I'm basically continuing this from comments that John Shutt and I exchanged on The Obligational Stance. He questions whether the stances are really in that order or even in that topology.
My answer (Repeating myself from a comment)
I'm not sure I have a compelling argument that the hierarchy is in that order, or in that topology. But my thinking, albeit somewhat loose, is "How could stance N+1 mean anything if the machinery for stance N wasn't already in place?", for each of the 3 cases.
In the case of N = intentional, how could an entity see obligations if it didn't have beliefs about the world?
Trying for a counterexample
Would (say) an ATM be a counterexample? As a machine, it naturally fits the design stance and does not naturally fit the intentional stance. Yet it's "obligated" to give you your money on demand, and generally does so.
But is it really seeing an obligation? ISTM no, not any more than it
has beliefs when it prints out in English "Your bank balance is X".

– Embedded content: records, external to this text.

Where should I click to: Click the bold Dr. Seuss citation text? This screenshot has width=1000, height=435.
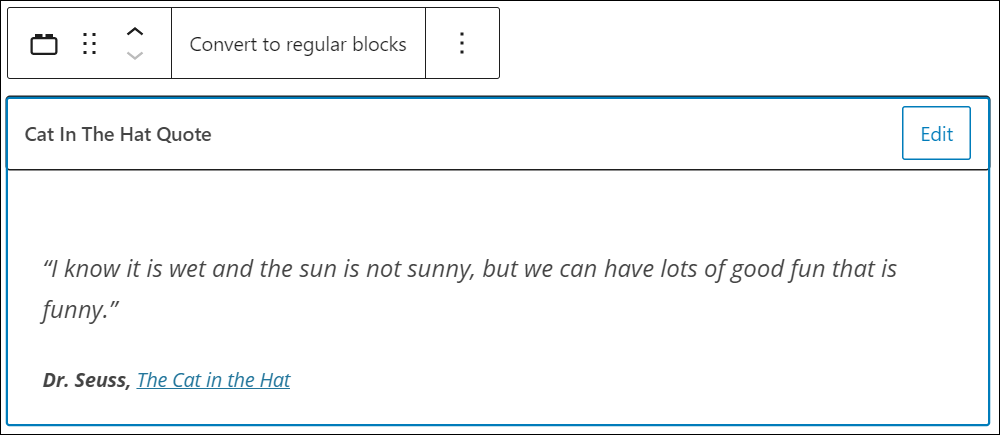(87, 380)
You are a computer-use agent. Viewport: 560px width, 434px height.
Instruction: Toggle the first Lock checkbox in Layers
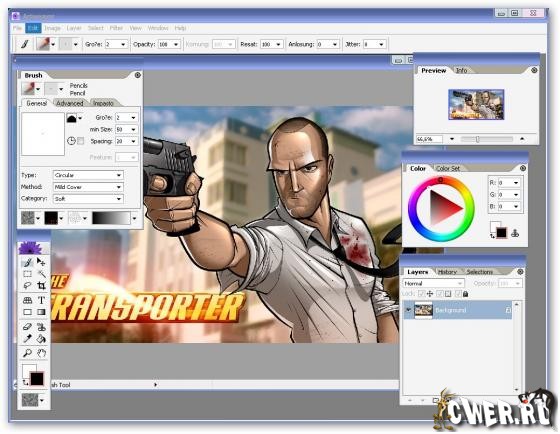(421, 294)
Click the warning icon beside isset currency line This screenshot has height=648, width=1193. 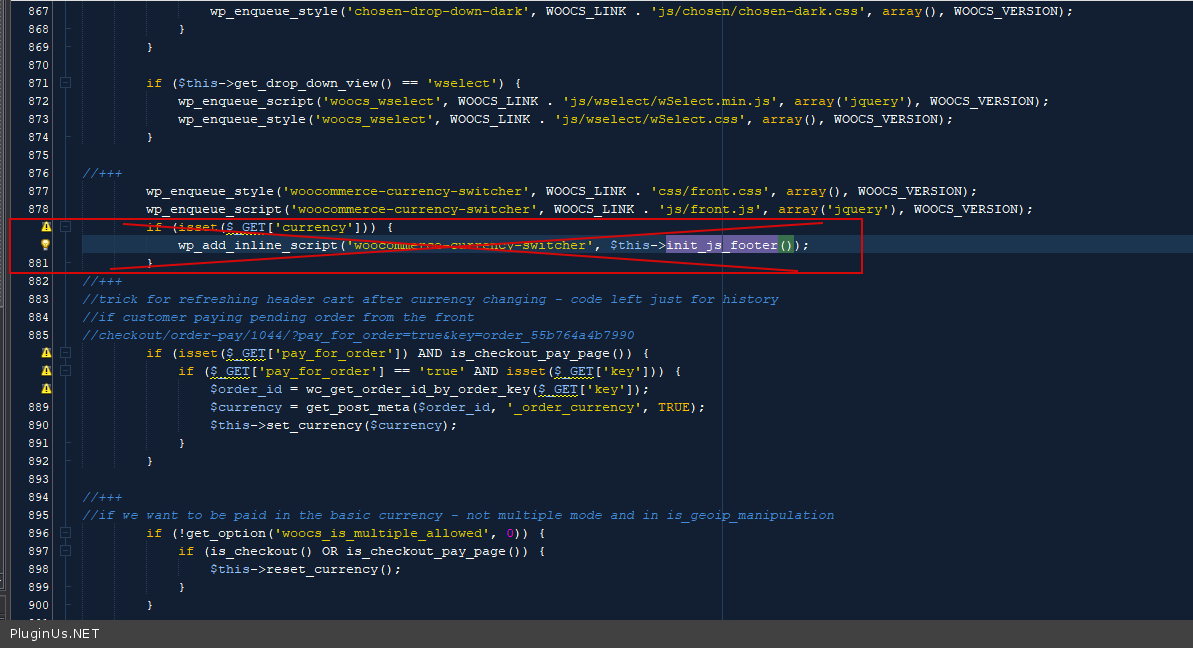pos(46,227)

Its designers have the beliefs and see the obligations. The ATM is
competent to realize the designers' beliefs and obligations
schematically, but is not competent to treat them
qua beliefs and
obligations. For instance, it's not capable of improvising with them
or of extending them to new situations.
One can try to stretch the stances to cover it. It, like a thermostat, has tiny, rickety, mini-beliefs and mini-sees obligations in a tiny, rickety way. Can it mini-see obligations without having mini-beliefs? My intuition says no.